Originally Posted by
carramba
SE bots, spytools and everything else related is a such a tiny percent of clicks compared to all the bot traffic that it basically shouldn't be mentioned at all
I don't know man, obviously I didn't do any personal research on the subject, since I don't have the resources or knowledge to do so, but based on some reports from people who focus on the subject, "good bots" account for a pretty significant % of the overall traffic too. Check this infographics for example:
That infographics was from 2016, but here is a newer source if you wanna look :
https://www.globaldots.com/2018-bad-...nt-mainstream/ Good bots and bad bots account for pretty much the same % of all traffic, according to their findings.
11-06-2018 01:40 PM
#25
roman binom (Member)
Btw,
One of the other tricks - you can also use window.orientation param to check if it is a bot or not, but this applies only for Mobile traff.
Here is an example of a script to setup it on your landing and sending this data to Binom (with events, so you could see bots % in tracker)
<script>
if (typeof(window.orientation)=="undefined")
{
var o = document.createElement("img");
o.src='http://tracker.net/click.php?event9=0';
}
else
{
var o = document.createElement("img");
o.src='http://tracker.net/click.php?event9=1';
}
</script>
You can check our other scripts here: https://docs.binom.org/events.php
They are a bit modified to work with our tracker, but I guess you can still catch the main idea and apply it in your work
11-07-2018 02:54 AM
#26
vortex (Senior Moderator)
Wow - great discussion! Thanks for sharing Jack!
Yet another reason for bot traffic that I've heard of: Some affiliates / media buyers, when they've identified good ad placements / publisher sites, would send massive amounts of bot traffic to those sites to deter competition from continuing to buy traffic there - just so they can hog the good traffic (after stopping their stream of bot impressions).

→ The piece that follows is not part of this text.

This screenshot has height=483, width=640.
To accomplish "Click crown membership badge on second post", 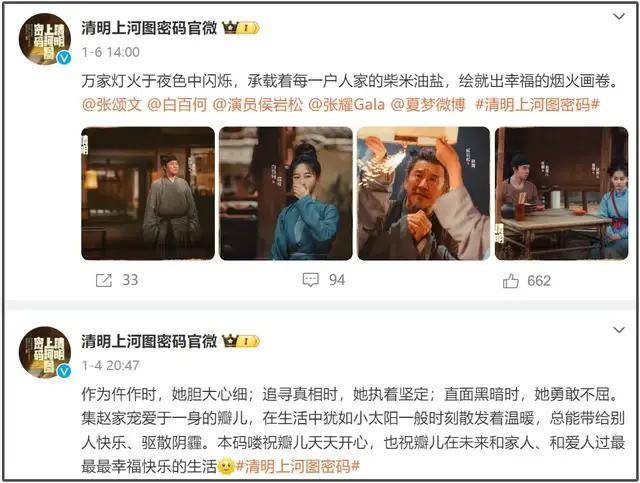I will tap(241, 341).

I'm putting this thread in this week's newsletter!
Amy
11-07-2018 03:01 AM
#27
leadcloak (Member)

Originally Posted by
jack_l
Hey Leadcloak-
What would you recommend as best practices re: bots and native ads?
As a newbie I would welcome any advice on the best methods and also the best 'healthy medium' as far as dealing with them.
(I did read the other linked threads and they were very helpful so thank you to everyone for those too! just trying to gather as much info and expert advice as I possibly can)
I'd say - just start running more traffic. There is no "best" medium, every source have some good placement and some bad placements.You won't be able to cut bad placements without testing!
LeadCloak
11-07-2018 03:08 AM
#28
leadcloak (Member)

Originally Posted by
matuloo
I don't know man, obviously I didn't do any personal research on the subject, since I don't have the resources or knowledge to do so, but based on some reports from people who focus on the subject, "good bots" account for a pretty significant % of the overall traffic too. Check this infographics for example:
https://i.imgur.com/YHhNo5F.png
That infographics was from 2016, but here is a newer source if you wanna look :
https://www.globaldots.com/2018-bad-...nt-mainstream/ Good bots and bad bots account for pretty much the same % of all traffic, according to their findings.
Incapsula is good company, but this is a sample data, so bad bots percentage will be more than good bots. Bot traffic is more than human traffic for sure.